Many studies have reported that spermatozoa which are able to pass through COC have better morphology and higher zona pellucida binding capacity (Zhuo et al. 2001, Tanghe et al. 2002). The significantly improved morphology of the spermatozoa obtained through the CM method, in contrast to swim-up, could be due to the fact that morphologically normal spermatozoa have markedly better maturity and function compared to those with morphological defects (Gergely et al. 1999, Celik-Ozenci et al. 2003, Celik-Ozenci et al. 2004, Prinosilova et al. 2009). In addition, the present study demonstrated a notable reduction in the prevalence of multiple defects among the spermatozoa selected via CM vs those subjected to swim-up. As demonstrated by a previous study, an increased percentage of spermatozoa with multiple defects is associated with an increase in the incidence of spontaneous abortions (Georgieva et al. 2017). Furthermore, other authors have reported a link between the presence of sperm with multiple defects in the ejaculate and subsequent unsuccessful fertilization (Menkveld et al. 1990, Liu & Baker 1992).

Another result from this study was the significantly lower levels of DNA fragmentation in spermatozoa obtained after CM selection compared to those subjected to conventional swim-up. Multiple sources have demonstrated that spermatozoa with higher DNA quality are associated with improved embryo development as well as a success following embryo transfer (Zheng et al. 2018, Parikh et al. 2019, Ganeva et al. 2021). Therefore, the sperm selection method through CM may improve the outcome after assisted reproduction.

Sperm selection methods based on native female reproductive tract components, particularly the COC, already exist. One such approach involves the use of hyaluronic acid (HA). Previous studies have shown that multiple HA components contained within the CM have a beneficial effect on sperm DNA integrity (Parmegiani et al. 2010, Naknam et al. 2019). HA binding-based selection has also shown to yield spermatozoa with lower DNA fragmentation compared to conventional methods like swim-up and density gradient centrifugation (Dandekar et al. 1992, Parmegiani et al. 2012, Huang et al. 2015, Oseguera-López et al. 2019). Moreover, the spermatozoa obtained via this selection method exhibit higher progressive motility and improved morphological integrity (Rashki Ghaleno et al. 2016). This could be explained by the ability of mature spermatozoa to find and bind to the cumulus extracellular matrix (Rashki Ghaleno et al. 2016). Nonetheless, the only utilized component in this selection technique is synthetic and chemically modified and therefore lacks factors crucial for the spermatozoa such as TNF-stimulated gene-6 (TNFAIP6), PTX3, and heavy chains of serum-derived inter-α-inhibitor proteins (Carrette et al. 2001, Ploutarchou et al 2015). In contrast, in the present study, native structural components making up the CM, which reflect the physiological surrounding of the egg, were used. These components are known to act as chemoattractants to spermatozoa, to be involved in the process of capacitation, initiate the acrosomal reaction, and improve sperm motility and DNA integrity (Eisenbach & Tur-Kaspa 1999, Russell & Salustri 2006, Parmegiani et al. 2010, Naknam et al. 2019, Van Soom et al. 2002).

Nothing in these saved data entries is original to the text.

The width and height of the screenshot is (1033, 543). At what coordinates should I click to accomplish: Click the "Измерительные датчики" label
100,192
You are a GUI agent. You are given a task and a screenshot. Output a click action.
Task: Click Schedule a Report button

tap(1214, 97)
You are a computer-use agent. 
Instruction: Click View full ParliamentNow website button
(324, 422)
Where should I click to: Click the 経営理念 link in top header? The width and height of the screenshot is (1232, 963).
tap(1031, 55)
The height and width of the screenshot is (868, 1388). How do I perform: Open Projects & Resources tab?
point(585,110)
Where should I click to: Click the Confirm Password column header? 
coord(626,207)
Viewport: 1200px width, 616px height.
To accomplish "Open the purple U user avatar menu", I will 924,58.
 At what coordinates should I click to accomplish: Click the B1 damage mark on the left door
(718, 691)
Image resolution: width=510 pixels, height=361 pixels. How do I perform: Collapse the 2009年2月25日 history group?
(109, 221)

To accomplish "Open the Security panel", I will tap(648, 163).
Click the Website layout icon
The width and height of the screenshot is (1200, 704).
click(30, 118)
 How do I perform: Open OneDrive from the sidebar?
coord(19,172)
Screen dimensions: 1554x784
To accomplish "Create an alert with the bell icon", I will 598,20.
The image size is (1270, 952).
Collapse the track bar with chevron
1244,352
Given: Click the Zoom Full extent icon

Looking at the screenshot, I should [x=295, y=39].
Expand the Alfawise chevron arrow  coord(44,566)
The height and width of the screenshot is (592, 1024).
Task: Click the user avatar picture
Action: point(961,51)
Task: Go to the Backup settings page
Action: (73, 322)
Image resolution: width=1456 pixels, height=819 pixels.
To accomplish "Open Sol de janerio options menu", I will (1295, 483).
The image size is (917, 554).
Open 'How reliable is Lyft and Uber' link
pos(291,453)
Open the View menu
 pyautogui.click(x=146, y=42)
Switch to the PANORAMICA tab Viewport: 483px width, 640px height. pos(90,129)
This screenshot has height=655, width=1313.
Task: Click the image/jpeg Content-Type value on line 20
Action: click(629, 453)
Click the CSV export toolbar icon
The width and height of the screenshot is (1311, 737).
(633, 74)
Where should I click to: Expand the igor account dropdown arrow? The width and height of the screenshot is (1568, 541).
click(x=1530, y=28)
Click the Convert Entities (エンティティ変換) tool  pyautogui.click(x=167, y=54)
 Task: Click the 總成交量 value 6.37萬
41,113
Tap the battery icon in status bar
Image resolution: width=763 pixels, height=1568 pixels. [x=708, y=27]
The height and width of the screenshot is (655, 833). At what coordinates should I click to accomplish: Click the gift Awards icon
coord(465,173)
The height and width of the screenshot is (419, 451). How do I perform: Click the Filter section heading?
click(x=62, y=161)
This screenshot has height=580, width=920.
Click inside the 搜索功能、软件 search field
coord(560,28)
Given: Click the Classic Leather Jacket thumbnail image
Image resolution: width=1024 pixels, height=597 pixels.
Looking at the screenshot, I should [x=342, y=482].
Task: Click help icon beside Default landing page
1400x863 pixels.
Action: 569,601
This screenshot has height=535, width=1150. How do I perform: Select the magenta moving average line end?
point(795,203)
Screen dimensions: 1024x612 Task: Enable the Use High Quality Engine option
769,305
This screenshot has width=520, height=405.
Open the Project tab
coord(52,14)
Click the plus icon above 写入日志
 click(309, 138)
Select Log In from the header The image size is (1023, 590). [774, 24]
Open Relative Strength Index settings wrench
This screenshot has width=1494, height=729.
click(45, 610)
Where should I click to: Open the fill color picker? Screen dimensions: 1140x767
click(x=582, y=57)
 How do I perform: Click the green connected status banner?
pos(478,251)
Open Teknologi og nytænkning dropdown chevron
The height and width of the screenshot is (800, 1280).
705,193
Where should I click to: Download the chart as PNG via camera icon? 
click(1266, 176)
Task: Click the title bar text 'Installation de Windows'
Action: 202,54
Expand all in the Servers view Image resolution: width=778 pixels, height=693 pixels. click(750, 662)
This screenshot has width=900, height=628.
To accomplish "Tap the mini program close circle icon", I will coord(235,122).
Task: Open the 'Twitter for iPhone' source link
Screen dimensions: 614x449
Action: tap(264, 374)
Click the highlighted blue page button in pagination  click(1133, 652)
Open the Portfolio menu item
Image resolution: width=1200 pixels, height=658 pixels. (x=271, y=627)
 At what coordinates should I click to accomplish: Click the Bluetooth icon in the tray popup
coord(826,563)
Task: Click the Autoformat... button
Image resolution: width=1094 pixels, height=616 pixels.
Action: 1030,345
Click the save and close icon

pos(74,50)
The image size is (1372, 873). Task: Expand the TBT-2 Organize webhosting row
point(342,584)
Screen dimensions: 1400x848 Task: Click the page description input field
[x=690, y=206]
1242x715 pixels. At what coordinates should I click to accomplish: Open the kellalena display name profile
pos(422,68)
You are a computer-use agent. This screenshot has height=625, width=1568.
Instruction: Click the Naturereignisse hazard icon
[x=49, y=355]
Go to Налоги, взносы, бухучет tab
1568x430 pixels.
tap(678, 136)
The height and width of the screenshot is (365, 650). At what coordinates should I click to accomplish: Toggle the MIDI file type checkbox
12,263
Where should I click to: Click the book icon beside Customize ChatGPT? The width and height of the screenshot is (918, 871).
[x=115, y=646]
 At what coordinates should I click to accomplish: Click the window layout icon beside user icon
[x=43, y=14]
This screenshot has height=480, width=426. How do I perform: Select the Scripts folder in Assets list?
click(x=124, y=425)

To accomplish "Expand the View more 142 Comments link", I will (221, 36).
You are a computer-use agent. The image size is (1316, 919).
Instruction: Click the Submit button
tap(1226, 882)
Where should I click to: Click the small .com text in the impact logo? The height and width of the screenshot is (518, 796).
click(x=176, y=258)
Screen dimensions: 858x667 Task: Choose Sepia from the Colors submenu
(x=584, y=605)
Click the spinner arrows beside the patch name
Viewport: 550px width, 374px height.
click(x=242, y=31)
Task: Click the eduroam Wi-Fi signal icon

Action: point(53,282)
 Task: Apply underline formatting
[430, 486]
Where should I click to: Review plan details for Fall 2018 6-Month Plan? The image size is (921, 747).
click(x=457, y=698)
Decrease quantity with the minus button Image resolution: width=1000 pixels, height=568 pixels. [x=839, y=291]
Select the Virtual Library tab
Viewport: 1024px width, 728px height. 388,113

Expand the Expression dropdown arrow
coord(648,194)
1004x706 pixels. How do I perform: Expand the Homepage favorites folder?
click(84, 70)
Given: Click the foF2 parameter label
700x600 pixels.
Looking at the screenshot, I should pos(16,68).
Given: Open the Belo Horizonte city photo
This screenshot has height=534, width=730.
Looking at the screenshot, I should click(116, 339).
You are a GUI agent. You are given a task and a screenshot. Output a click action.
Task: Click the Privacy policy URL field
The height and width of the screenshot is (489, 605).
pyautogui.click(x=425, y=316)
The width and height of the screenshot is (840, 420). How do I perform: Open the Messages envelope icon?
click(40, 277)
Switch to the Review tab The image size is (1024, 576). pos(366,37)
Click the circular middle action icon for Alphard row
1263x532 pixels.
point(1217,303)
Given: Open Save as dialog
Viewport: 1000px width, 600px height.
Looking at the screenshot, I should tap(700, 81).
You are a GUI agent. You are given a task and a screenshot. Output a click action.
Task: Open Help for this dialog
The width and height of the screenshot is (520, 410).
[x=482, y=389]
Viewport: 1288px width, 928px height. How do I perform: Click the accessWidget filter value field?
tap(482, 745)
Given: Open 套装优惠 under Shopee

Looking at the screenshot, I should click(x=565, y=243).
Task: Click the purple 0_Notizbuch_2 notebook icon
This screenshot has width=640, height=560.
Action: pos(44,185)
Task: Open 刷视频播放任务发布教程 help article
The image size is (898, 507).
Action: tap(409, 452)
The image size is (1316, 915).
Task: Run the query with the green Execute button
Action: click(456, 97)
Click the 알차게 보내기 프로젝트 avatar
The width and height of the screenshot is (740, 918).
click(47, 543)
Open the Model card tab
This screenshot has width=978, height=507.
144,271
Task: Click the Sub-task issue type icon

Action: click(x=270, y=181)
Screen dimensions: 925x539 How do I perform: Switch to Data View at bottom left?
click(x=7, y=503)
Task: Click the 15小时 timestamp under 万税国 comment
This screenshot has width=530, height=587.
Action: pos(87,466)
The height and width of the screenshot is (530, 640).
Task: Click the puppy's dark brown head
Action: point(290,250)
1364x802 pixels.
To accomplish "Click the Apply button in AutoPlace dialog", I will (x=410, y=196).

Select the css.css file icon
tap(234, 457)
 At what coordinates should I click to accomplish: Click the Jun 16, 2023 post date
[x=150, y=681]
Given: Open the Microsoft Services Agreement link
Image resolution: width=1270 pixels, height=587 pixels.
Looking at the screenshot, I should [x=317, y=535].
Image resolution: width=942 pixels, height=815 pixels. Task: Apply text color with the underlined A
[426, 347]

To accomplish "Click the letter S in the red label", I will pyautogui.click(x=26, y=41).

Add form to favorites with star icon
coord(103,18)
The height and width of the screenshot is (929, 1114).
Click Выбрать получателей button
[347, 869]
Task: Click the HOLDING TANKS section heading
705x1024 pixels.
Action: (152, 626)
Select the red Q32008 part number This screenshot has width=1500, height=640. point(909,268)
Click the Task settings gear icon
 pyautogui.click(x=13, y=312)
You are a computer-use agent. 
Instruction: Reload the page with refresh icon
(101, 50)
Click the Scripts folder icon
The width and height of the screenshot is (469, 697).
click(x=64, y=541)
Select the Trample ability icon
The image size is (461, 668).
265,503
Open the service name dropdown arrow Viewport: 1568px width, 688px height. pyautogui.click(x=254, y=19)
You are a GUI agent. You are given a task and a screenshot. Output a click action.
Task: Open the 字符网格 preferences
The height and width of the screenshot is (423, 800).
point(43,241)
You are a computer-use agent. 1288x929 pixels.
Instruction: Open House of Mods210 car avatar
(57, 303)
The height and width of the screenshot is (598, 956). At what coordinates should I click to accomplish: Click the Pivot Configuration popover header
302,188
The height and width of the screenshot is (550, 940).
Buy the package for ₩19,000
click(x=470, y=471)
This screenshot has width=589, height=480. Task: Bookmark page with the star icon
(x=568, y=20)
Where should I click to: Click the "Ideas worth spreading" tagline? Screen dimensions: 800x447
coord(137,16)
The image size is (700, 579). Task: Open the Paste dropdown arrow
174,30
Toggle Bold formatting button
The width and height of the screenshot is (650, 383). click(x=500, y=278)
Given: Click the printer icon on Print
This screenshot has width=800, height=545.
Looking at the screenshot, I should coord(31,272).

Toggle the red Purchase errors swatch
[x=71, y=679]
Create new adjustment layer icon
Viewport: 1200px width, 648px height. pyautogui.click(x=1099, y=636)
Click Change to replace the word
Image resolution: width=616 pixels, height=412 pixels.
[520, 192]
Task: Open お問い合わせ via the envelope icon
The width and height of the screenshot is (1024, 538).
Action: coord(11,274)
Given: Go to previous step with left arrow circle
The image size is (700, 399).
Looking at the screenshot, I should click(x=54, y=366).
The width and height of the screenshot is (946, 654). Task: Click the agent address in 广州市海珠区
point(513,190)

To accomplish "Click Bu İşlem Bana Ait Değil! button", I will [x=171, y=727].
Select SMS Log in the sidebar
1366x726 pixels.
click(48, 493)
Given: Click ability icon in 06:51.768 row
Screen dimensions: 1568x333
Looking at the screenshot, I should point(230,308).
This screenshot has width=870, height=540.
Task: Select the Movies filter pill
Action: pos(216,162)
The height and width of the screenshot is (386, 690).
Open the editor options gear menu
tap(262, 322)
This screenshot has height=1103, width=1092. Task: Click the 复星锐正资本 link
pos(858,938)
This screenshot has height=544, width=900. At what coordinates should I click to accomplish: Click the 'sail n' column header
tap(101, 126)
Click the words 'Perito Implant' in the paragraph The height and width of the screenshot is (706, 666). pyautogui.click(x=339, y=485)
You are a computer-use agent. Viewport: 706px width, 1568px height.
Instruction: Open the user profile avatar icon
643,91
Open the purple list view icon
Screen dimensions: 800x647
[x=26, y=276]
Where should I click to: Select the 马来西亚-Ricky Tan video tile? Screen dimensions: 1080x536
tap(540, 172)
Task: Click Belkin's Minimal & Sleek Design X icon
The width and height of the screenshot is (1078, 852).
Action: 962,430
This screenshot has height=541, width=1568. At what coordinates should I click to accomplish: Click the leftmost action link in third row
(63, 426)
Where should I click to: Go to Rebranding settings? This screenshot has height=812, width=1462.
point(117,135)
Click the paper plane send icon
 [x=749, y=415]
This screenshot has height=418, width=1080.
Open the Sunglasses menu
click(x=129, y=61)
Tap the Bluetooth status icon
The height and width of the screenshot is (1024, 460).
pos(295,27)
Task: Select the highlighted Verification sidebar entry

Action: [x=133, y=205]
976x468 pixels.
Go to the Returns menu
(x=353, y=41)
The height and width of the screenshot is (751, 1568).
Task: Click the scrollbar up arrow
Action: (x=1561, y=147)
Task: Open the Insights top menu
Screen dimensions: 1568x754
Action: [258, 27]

Applying whole COC-containing cells in sperm selection has already been described previously, showing improvement of motility, morphology, and DNA fragmentation, subsequently resulting in higher quality embryos and increased clinical pregnancy rates (Sabet et al. 2021). However, the presence of donor cumulus cells in our experimental design was avoided because they may interfere with the spermatozoa behavior by producing metabolites and oxidative species, which may adversely affect sperm vitality.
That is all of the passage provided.